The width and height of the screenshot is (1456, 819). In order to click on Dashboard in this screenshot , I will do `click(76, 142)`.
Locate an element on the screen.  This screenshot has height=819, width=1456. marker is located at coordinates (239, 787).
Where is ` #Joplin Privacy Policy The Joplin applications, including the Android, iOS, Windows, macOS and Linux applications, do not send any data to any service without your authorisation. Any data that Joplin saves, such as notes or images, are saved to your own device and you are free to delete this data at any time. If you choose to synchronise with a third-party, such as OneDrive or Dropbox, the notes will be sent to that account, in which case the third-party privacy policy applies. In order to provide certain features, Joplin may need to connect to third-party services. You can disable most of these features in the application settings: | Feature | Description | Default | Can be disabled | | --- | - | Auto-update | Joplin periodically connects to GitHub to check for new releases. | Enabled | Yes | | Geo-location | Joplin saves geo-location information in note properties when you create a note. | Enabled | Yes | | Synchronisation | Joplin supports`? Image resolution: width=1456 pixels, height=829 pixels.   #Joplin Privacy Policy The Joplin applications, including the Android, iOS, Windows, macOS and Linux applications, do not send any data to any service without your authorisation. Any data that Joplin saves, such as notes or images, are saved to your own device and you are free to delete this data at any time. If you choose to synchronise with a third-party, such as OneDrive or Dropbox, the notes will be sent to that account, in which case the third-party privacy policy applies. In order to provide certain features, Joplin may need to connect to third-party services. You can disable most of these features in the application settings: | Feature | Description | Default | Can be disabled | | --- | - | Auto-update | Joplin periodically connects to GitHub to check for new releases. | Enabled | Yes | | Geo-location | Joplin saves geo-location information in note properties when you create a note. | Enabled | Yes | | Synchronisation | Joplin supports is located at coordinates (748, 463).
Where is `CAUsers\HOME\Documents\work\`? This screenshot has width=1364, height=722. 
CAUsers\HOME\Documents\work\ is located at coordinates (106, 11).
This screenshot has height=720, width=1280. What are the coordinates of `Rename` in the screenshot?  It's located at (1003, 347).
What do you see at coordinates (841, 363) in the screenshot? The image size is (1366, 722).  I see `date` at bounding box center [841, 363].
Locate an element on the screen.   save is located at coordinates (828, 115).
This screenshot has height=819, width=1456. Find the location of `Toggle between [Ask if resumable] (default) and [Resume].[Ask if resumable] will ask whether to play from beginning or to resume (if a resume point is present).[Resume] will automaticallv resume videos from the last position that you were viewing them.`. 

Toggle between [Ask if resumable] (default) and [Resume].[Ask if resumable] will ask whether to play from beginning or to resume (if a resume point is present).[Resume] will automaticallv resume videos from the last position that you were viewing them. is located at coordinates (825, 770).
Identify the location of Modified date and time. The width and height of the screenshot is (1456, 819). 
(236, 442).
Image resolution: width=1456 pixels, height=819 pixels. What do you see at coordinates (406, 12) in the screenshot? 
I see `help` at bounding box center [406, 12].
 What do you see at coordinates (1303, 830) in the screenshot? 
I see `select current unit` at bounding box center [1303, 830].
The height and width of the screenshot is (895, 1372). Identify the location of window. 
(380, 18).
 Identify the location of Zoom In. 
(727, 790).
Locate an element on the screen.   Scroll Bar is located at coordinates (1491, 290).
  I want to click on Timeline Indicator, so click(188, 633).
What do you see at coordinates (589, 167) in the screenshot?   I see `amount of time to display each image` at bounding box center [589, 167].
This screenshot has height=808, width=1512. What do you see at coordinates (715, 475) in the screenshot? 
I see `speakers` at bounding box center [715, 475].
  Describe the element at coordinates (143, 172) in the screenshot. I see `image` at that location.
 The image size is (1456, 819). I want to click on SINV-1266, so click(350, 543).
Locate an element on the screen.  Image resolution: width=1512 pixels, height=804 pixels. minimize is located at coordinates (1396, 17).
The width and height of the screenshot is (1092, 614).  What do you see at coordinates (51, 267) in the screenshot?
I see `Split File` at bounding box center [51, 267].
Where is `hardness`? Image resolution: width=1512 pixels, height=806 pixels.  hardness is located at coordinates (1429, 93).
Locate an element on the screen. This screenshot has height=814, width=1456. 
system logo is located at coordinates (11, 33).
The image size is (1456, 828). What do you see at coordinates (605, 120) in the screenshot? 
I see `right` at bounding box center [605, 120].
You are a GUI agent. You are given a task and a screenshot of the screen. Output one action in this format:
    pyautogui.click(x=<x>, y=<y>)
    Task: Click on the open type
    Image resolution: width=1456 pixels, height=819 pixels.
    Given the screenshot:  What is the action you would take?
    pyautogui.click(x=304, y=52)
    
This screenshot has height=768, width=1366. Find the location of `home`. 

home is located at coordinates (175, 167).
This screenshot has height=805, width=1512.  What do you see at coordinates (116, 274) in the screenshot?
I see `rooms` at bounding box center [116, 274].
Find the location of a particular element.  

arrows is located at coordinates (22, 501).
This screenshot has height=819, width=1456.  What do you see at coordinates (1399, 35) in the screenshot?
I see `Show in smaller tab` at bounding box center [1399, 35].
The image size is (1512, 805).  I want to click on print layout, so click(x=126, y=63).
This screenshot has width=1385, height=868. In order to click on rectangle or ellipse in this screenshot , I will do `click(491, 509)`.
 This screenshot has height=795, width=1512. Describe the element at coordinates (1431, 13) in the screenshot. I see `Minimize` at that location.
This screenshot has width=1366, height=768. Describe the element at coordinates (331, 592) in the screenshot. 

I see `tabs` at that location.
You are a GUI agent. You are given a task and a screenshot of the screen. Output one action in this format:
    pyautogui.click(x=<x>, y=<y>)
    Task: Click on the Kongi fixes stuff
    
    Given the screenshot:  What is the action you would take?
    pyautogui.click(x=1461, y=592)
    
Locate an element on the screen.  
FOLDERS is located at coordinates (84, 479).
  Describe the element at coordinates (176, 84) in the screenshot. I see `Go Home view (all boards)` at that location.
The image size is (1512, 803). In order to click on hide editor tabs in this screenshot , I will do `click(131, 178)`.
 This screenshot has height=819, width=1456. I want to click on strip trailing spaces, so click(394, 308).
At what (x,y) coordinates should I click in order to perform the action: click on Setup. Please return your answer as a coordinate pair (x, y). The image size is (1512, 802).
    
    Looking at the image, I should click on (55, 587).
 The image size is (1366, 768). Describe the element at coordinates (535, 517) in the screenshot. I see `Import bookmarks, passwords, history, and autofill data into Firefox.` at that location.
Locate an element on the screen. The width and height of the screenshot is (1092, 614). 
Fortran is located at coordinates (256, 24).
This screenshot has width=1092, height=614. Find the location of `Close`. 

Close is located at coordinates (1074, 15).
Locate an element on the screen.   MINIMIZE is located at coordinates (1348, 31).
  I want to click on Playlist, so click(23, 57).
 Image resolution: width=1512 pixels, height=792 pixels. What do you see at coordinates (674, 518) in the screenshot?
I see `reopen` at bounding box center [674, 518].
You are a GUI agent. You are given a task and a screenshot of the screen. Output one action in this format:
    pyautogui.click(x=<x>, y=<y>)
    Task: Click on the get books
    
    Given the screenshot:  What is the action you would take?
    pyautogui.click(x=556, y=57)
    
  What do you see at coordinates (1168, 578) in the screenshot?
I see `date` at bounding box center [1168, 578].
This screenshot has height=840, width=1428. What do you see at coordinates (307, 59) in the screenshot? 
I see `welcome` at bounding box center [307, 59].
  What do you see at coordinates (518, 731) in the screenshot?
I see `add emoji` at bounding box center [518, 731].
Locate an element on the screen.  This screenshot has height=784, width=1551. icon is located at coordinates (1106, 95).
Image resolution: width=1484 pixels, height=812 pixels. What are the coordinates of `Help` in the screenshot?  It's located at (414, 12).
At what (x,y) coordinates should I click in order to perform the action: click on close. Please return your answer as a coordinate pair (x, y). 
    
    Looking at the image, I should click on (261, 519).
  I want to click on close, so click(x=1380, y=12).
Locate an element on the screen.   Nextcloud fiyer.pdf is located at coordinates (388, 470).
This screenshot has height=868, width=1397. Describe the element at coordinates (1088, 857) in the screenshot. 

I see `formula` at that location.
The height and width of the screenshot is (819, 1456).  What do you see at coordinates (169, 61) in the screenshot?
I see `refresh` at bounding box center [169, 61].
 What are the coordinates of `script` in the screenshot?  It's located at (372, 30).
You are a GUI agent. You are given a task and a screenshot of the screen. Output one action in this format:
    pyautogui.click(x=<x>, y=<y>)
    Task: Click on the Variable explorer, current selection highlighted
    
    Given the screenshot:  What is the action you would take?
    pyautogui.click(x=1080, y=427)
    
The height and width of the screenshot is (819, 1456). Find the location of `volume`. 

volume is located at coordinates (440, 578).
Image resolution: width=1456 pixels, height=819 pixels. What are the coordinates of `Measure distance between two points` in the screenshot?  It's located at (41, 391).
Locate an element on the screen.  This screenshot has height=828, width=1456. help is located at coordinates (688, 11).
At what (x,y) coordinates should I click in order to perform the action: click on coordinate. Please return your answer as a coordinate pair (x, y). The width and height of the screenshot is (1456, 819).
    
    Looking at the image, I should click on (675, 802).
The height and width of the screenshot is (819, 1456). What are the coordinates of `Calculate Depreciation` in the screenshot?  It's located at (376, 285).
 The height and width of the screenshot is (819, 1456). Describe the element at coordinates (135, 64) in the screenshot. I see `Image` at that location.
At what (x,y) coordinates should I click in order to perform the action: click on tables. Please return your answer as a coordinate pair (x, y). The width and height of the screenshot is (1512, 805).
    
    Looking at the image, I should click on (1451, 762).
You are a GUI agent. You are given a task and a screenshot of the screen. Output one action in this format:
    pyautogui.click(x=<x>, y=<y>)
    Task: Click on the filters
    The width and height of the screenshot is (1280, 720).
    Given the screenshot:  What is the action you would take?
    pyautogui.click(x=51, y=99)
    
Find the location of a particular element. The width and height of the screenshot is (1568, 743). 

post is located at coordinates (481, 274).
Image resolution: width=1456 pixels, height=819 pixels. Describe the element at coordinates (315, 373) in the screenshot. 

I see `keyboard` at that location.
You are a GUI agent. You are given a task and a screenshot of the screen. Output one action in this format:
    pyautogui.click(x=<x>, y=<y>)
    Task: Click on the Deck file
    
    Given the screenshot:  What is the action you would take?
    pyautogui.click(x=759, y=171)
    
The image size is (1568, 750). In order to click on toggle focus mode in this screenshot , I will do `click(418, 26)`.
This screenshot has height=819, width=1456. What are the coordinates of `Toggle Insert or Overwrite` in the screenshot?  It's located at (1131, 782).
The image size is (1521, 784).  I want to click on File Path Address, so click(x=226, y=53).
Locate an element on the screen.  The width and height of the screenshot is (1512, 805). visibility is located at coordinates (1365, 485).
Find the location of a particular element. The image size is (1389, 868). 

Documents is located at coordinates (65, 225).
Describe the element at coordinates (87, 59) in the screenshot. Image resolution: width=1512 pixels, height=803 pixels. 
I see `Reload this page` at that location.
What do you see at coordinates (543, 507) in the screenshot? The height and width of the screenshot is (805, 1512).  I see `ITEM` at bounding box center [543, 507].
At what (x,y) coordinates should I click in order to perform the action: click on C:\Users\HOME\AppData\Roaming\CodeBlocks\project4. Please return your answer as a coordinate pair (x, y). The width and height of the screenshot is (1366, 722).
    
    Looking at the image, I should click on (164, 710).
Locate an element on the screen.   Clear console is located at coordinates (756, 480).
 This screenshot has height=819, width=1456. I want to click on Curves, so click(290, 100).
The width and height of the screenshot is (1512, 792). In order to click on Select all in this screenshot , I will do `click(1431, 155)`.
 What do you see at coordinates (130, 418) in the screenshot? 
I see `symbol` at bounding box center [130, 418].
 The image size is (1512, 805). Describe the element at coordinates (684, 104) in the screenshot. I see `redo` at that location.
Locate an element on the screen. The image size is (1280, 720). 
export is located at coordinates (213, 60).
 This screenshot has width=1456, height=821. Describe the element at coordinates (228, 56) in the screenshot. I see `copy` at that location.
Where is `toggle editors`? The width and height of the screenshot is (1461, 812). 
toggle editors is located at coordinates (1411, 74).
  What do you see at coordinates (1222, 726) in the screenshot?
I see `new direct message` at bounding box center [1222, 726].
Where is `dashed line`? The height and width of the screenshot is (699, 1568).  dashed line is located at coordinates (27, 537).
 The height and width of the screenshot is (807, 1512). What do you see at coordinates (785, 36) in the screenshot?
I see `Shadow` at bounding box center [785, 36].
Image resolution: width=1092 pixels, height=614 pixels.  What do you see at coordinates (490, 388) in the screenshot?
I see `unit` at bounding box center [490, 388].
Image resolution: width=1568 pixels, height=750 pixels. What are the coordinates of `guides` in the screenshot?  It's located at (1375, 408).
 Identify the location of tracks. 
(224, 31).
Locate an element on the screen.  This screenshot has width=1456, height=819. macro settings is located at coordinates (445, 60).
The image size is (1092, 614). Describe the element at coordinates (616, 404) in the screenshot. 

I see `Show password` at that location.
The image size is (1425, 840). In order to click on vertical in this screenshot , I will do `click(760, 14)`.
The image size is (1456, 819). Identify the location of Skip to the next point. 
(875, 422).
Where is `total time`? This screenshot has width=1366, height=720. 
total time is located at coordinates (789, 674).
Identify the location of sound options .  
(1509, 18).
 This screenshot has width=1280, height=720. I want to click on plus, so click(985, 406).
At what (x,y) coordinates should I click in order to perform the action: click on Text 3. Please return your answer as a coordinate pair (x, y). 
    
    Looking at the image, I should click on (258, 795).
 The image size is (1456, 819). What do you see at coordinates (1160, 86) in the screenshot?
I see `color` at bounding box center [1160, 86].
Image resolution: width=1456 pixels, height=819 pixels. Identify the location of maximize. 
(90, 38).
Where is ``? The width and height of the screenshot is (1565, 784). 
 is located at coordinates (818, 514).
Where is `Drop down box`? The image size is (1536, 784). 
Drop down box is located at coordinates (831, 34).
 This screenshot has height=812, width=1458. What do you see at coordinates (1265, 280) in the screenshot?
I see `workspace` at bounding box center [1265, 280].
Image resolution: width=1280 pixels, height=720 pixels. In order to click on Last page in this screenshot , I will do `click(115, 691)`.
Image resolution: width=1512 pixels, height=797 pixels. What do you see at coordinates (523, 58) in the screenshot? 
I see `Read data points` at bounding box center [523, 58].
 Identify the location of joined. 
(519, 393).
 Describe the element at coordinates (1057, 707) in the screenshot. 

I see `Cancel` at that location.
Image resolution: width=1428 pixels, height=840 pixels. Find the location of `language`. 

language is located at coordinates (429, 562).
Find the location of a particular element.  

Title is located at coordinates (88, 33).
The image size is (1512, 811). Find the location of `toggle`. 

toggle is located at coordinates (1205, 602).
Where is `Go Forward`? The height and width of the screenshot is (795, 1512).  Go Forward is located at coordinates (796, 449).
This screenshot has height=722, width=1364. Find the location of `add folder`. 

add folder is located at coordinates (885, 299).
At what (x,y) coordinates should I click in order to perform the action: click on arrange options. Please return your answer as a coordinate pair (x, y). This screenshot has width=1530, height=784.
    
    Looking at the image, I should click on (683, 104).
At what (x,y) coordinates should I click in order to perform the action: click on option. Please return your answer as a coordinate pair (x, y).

* [Written task]: Convert the entries between the lines containing "coordinates (388, 470)." and "The height and width of the screenshot is (819, 1456). Describe", inclusive, into a Markdown table with the columns No. and Text, one row per line, skipping blank lines.

* [Answer for this exercise]:
| No. | Text |
|---|---|
| 1 | Locate an element on the screen.   Nextcloud fiyer.pdf is located at coordinates (388, 470). |
| 2 | This screenshot has height=868, width=1397. Describe the element at coordinates (1088, 857) in the screenshot.  |
| 3 | I see `formula` at that location. |
| 4 | The height and width of the screenshot is (819, 1456).  What do you see at coordinates (169, 61) in the screenshot? |
| 5 | I see `refresh` at bounding box center [169, 61]. |
| 6 |  What are the coordinates of `script` in the screenshot?  It's located at (372, 30). |
| 7 | You are a GUI agent. You are given a task and a screenshot of the screen. Output one action in this format: |
| 8 |     pyautogui.click(x=<x>, y=<y>) |
| 9 |     Task: Click on the Variable explorer, current selection highlighted |
| 10 |     Given the screenshot:  What is the action you would take? |
| 11 |     pyautogui.click(x=1080, y=427) |
| 12 | The height and width of the screenshot is (819, 1456). Find the location of `volume`.  |
| 13 | volume is located at coordinates (440, 578). |
| 14 | Image resolution: width=1456 pixels, height=819 pixels. What are the coordinates of `Measure distance between two points` in the screenshot?  It's located at (41, 391). |
| 15 | Locate an element on the screen.  This screenshot has height=828, width=1456. help is located at coordinates (688, 11). |
| 16 | At what (x,y) coordinates should I click in order to perform the action: click on coordinate. Please return your answer as a coordinate pair (x, y). The width and height of the screenshot is (1456, 819). |
| 17 |     Looking at the image, I should click on (675, 802). |
| 18 | The height and width of the screenshot is (819, 1456). What are the coordinates of `Calculate Depreciation` in the screenshot?  It's located at (376, 285). |
| 19 |  The height and width of the screenshot is (819, 1456). Describe the element at coordinates (135, 64) in the screenshot. I see `Image` at that location. |